Indeed, in the absence of clear and comprehensive legislation of the cabinet’s powers, the prime minister can make decisions on defense matters as he or she sees fit. The prime minister can decide to convene the cabinet or not to convene it, sometimes leaving it inactive for extended periods even when there are critical issues to be addressed. A prominent example of this was the launching of Operation Shield and Arrow in May this year, without the security cabinet being convened. The prime minister has also refrained for some time now from convening the security cabinet to discuss the IDF’s readiness and preparedness for war, in the context of the current protests by IDF reservists—this, despite requests by the senior defense officials to fulfill their duty and present to the cabinet ministers the current state of affairs in the military. Keeping cabinet ministers in the dark on this subject prevents them from having access to information that is essential for decision-making in a particularly volatile period from a security perspective, and denies them of proper understanding of the defense implications of the government’s efforts to reform the judicial system in Israel.
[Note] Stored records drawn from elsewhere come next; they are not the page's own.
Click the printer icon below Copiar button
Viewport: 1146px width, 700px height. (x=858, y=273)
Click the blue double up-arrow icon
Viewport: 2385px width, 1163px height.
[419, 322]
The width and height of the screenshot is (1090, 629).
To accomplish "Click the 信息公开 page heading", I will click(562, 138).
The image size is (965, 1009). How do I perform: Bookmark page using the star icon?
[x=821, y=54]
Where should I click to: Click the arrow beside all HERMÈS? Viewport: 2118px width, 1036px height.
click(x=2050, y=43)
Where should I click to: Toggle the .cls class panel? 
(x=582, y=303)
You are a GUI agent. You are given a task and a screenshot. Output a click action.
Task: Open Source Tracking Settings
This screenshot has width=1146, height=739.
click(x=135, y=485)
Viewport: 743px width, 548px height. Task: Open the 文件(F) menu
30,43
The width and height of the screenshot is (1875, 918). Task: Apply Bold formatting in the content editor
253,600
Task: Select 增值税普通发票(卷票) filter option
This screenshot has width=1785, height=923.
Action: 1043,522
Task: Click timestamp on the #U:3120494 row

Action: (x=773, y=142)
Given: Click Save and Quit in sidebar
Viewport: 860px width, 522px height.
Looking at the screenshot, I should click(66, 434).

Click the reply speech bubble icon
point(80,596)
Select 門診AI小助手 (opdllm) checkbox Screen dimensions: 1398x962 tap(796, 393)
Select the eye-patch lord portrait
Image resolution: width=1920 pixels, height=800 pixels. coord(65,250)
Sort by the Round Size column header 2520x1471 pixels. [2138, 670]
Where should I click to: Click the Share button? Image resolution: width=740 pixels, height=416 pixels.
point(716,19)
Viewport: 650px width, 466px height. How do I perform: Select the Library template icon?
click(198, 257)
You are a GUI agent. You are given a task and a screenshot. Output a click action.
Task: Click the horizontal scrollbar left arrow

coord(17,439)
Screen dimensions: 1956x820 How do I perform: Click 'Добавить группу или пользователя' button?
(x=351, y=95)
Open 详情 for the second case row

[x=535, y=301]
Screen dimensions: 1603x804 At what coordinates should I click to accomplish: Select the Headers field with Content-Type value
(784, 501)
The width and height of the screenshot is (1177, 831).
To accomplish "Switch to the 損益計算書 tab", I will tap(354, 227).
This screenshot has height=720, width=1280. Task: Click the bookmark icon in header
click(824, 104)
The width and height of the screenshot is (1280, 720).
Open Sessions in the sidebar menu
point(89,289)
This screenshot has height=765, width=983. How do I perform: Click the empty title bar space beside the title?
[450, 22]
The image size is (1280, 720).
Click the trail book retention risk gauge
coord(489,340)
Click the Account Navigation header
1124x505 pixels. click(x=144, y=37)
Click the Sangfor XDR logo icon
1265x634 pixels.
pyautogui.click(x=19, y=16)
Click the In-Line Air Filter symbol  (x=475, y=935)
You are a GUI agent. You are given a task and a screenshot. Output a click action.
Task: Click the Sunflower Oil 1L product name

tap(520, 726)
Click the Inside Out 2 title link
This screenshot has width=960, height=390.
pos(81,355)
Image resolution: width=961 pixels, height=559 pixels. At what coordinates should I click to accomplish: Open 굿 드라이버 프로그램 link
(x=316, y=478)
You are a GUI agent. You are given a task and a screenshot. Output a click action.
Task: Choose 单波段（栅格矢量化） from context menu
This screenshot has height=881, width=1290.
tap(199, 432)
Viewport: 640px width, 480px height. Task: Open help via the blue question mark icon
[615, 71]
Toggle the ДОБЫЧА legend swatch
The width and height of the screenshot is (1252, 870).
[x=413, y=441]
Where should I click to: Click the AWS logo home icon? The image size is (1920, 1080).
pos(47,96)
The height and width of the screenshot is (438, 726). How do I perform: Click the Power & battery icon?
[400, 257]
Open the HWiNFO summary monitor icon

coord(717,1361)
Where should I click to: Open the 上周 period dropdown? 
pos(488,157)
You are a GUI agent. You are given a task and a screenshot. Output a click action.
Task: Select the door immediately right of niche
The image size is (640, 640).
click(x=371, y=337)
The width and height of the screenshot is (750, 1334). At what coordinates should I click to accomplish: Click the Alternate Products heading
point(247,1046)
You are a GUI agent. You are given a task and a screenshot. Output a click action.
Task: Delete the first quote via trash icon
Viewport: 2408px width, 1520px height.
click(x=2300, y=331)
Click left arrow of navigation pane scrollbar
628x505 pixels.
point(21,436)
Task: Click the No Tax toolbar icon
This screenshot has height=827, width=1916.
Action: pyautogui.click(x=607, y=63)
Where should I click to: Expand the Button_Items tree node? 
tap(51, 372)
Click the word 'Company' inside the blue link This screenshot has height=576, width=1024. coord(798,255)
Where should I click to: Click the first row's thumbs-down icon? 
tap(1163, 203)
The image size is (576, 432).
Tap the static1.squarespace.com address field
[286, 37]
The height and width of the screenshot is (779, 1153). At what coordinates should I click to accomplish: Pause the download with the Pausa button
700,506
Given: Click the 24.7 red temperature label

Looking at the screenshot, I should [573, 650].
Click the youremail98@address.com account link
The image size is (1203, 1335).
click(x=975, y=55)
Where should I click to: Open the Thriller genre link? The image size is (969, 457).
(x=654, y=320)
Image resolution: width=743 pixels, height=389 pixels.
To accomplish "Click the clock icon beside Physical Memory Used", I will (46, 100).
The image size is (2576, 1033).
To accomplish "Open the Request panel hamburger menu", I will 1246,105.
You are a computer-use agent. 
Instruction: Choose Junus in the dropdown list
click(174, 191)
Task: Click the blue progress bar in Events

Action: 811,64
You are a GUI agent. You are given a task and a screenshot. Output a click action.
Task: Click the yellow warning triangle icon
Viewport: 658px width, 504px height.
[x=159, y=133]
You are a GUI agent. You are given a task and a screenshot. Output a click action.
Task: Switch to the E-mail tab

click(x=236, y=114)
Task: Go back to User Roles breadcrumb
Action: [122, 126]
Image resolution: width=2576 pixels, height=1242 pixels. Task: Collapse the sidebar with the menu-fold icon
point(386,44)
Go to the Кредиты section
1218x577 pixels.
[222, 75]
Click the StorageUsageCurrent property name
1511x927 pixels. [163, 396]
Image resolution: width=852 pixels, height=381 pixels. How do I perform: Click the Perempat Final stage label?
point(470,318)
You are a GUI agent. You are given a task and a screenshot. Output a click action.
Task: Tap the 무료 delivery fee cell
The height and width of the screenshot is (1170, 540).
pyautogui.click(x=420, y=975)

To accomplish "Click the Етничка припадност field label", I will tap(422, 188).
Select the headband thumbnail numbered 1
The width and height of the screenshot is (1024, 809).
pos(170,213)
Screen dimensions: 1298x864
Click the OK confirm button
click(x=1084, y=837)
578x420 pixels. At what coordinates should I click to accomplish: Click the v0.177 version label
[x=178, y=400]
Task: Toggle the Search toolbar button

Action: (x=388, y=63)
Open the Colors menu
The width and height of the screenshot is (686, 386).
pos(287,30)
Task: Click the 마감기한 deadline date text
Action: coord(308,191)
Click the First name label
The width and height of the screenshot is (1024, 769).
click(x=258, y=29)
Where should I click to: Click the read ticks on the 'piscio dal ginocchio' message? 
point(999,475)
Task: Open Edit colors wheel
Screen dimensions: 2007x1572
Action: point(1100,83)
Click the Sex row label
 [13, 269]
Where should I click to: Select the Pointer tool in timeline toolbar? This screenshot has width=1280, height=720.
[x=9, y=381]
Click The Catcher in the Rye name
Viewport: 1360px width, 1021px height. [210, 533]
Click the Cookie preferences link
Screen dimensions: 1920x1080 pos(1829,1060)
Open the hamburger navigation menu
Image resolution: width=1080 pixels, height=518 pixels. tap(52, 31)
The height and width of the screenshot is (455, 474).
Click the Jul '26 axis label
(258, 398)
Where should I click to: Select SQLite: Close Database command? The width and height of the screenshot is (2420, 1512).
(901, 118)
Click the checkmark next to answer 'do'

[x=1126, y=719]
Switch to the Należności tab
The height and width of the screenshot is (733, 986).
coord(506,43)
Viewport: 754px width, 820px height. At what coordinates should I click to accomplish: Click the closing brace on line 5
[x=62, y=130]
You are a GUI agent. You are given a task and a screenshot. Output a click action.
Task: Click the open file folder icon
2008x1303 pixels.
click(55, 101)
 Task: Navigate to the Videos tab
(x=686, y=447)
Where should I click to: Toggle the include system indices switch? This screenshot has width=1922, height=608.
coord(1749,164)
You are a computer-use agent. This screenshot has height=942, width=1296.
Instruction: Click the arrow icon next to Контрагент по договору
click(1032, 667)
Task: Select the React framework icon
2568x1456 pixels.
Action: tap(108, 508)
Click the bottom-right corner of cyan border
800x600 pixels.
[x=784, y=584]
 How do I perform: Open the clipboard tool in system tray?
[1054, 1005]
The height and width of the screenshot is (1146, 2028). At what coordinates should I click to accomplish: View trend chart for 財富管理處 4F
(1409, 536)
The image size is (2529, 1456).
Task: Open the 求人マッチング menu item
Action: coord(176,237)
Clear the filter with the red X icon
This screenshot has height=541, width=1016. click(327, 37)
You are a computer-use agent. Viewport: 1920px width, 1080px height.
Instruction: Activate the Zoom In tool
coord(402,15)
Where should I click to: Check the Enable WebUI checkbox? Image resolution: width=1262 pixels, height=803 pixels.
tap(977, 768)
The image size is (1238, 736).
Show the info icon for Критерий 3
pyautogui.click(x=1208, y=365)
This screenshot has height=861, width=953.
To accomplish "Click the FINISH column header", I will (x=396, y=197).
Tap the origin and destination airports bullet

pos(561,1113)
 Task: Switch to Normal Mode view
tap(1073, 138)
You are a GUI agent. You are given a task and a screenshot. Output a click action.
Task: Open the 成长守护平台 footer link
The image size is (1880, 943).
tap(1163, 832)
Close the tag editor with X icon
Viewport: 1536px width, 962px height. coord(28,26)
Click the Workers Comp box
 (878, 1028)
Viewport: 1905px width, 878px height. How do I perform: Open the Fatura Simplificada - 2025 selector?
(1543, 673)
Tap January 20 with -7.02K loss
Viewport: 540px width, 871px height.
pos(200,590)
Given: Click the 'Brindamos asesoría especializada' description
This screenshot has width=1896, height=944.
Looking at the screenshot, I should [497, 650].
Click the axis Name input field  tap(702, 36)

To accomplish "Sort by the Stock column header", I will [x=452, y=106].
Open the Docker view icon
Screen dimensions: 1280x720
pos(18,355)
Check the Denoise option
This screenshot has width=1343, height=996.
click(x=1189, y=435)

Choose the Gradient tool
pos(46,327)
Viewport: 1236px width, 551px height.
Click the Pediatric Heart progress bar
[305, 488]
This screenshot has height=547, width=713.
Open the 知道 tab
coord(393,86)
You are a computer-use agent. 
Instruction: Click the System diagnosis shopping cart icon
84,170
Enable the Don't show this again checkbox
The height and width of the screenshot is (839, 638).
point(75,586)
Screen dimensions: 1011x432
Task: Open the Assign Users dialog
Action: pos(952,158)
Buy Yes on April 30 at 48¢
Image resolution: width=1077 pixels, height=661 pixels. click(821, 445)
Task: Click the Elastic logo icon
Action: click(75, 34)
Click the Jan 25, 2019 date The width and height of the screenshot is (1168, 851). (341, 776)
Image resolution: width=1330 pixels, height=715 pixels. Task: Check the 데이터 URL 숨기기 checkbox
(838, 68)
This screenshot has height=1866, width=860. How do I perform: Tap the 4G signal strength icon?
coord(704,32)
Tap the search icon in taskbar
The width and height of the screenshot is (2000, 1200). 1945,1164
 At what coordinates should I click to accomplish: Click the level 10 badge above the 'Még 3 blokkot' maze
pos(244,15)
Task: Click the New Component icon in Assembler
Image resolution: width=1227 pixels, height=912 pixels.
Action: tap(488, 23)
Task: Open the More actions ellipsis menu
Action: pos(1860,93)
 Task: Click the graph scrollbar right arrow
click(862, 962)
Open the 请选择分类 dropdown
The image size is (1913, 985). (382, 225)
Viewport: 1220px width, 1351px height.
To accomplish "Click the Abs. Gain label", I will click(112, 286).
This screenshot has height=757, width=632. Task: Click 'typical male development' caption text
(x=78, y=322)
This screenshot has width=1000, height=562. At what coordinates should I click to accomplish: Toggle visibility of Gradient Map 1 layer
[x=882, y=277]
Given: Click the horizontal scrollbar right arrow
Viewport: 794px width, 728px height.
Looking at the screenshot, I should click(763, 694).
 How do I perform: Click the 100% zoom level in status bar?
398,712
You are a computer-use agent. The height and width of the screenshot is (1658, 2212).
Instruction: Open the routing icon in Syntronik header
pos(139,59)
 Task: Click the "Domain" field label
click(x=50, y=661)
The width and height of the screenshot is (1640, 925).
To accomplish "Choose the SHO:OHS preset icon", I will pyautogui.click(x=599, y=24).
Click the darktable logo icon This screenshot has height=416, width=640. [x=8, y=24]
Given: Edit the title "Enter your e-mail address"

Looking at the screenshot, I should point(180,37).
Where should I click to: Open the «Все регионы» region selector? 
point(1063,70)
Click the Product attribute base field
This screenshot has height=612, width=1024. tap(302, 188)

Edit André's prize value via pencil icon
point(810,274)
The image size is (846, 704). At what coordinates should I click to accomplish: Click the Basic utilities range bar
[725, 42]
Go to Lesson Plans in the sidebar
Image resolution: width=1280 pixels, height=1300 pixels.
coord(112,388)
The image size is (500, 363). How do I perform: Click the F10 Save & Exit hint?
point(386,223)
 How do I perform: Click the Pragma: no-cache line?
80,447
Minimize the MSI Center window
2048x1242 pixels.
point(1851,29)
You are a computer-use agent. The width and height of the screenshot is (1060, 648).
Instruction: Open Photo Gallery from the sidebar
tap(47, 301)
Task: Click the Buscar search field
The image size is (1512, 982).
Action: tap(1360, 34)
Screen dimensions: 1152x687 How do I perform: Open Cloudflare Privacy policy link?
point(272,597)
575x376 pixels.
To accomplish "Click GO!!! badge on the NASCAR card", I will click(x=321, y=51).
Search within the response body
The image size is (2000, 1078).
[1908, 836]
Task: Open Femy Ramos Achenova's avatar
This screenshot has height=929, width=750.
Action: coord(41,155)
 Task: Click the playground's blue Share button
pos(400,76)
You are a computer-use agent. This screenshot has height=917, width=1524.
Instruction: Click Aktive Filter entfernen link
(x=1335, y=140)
With the passage of fifty years since the Yom Kippur War, the powers and responsibilities of members of the security cabinet should be clearly defined in legislation as soon as possible, in a way that creates the necessary balance between cabinet ministers and the prime minister, and between the political echelon and Israel’s various security bodies. It is appropriate to regulate the frequency and circumstances under which the cabinet convenes, the responsibility of the cabinet ministers to dedicate the necessary time to prepare for cabinet deliberations, and the right of cabinet ministers to convene a cabinet meeting to discuss a particular security issue. Until such legislation is passed, all relevant actors—the prime minister, cabinet members, the Knesset, and heads of the various security agencies—should be expected to fulfill their obligation and call for decisions on defense-related matters to be brought before the cabinet. Fifty years on from that terrible war, the time has come for the security cabinet to replace the prime minister’s “kitchen cabinet.” If this does not happen, then the conclusions of the next commission of inquiry are already written on the wall, in blood.